"Dehors, une interminable tempête de neige sévit. Bulgur est isolé depuis quatre jours. Affamé, il se réveille une nuit en sursaut. Il fouille partout: plus rien à manger. Ses sens sont subitement affectés. Le corps amorphe et la vision floue, il s'effondre au sol et y aperçoit une miette de pain. Dans un ultime mouvement d'excitation, il tend la main pour la saisir, mais entrevoit une lumière qui jaillit d'une fente entre deux lattes de son plancher. Halluciné, il est aspiré dans l'espace entre le rez-de-chaussée et le sous-sol. La chasse est ouverte... "


Note biographique

Nicolas Ranellucci vit et respire dans sa ville natale de Montréal. Enfant, il développe ses talents de peintre dans l'atelier où son père, Antonio dal Cristo Ranellucci, raccorde des pièces de un cent pour la Monnaie royale canadienne. Fasciné par le visage chaste de sa majesté, le jeune Ranellucci soudoie un mécène pour obtenir sa première grande commande, un portrait officiel de la Reine.
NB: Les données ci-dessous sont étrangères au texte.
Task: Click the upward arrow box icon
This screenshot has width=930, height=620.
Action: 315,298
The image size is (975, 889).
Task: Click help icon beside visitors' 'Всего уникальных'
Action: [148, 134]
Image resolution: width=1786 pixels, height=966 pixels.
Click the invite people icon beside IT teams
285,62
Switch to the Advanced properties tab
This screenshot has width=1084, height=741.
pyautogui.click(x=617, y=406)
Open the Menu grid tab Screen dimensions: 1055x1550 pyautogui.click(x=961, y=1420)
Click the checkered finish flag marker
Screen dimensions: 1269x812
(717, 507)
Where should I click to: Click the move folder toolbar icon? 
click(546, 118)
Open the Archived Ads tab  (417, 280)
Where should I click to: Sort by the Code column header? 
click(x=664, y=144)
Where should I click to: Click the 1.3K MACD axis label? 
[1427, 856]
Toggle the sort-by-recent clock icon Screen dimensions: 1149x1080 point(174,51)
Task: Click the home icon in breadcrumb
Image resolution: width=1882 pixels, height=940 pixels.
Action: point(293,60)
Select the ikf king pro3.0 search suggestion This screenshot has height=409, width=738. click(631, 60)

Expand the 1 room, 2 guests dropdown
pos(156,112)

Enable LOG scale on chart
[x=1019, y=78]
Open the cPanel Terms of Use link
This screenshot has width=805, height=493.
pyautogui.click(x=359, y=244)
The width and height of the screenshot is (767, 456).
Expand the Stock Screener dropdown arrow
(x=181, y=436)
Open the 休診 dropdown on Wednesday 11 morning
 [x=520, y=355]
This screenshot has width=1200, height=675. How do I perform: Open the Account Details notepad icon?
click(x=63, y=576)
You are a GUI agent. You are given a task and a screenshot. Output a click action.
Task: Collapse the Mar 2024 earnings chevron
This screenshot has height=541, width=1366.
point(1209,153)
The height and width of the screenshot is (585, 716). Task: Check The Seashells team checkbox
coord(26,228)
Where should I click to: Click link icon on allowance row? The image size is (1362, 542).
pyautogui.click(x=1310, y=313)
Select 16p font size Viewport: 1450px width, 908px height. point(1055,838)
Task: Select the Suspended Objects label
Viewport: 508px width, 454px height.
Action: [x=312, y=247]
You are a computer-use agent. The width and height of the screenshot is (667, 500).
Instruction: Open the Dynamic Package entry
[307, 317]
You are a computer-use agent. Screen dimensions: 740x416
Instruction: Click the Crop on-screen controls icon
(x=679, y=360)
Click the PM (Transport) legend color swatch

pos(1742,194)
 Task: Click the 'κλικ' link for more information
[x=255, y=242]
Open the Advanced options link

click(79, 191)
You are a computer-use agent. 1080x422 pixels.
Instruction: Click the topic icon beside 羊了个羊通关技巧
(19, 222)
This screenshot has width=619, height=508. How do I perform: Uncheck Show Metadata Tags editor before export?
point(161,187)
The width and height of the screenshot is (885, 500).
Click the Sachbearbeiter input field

Cependant, la souveraine, rigide et omnipotente derrière son cadre, est indignée par l'ombre de son trop long nez. Impitoyable, elle ordonne qu'on coupe la main du peintre sur-le-champ. Ainsi, l'infortune lui fait perdre l'usage de son bras. Créateur obstiné, il réapprend à peindre avec le bout de son nez. C'est ainsi qu'en 2011, malgré son atrophie, il présente in extremis l'exposition solo "Mourir pour des miettes", un conte où le narrateur sonde la maladresse du manchot.